Gather up every line from the entries below that uses the word "legend".
****
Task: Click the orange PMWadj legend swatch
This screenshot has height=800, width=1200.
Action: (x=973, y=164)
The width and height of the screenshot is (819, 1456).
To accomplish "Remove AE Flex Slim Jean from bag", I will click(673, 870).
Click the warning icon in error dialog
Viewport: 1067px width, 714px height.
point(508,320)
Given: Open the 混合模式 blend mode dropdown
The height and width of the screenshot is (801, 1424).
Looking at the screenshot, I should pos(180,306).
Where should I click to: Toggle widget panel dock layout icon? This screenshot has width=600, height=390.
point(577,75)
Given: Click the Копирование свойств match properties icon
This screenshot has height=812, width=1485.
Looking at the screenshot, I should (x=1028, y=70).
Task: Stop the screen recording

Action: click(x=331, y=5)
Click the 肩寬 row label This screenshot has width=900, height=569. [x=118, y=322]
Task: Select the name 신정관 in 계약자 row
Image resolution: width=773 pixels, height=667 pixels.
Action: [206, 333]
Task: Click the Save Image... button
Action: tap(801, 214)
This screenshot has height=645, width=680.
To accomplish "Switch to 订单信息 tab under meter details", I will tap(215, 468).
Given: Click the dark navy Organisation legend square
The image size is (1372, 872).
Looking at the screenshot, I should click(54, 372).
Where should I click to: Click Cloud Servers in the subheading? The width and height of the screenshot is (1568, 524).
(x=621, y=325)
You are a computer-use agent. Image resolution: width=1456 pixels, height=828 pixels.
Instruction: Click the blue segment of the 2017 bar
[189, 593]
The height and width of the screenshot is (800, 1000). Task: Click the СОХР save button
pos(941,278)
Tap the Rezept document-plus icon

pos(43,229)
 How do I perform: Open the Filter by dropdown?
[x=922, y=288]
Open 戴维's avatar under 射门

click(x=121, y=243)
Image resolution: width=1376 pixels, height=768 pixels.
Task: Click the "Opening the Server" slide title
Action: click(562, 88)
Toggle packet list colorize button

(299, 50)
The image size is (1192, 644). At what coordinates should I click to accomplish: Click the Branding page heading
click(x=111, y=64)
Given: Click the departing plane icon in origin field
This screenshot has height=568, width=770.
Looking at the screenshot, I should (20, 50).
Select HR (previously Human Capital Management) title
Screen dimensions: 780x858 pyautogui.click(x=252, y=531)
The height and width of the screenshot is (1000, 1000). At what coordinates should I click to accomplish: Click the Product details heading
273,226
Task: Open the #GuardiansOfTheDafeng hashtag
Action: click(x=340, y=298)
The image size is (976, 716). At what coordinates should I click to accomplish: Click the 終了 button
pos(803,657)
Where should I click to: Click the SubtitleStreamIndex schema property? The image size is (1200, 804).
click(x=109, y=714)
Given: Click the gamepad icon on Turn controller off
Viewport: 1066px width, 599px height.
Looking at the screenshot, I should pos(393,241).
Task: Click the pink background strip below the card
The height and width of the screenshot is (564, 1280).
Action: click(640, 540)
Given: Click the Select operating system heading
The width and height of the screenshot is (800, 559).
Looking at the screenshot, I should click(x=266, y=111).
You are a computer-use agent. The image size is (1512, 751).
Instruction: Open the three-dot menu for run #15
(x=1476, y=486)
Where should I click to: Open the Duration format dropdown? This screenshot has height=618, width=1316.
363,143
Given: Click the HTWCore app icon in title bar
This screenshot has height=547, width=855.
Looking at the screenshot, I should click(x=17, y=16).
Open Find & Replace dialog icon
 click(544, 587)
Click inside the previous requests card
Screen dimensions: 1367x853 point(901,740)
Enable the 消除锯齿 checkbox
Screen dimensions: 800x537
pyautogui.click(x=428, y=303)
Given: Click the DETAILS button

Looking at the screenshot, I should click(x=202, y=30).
****
→ **WRITTEN SOLUTION**:
Task: Click the orange PMWadj legend swatch
Given: Click the dark navy Organisation legend square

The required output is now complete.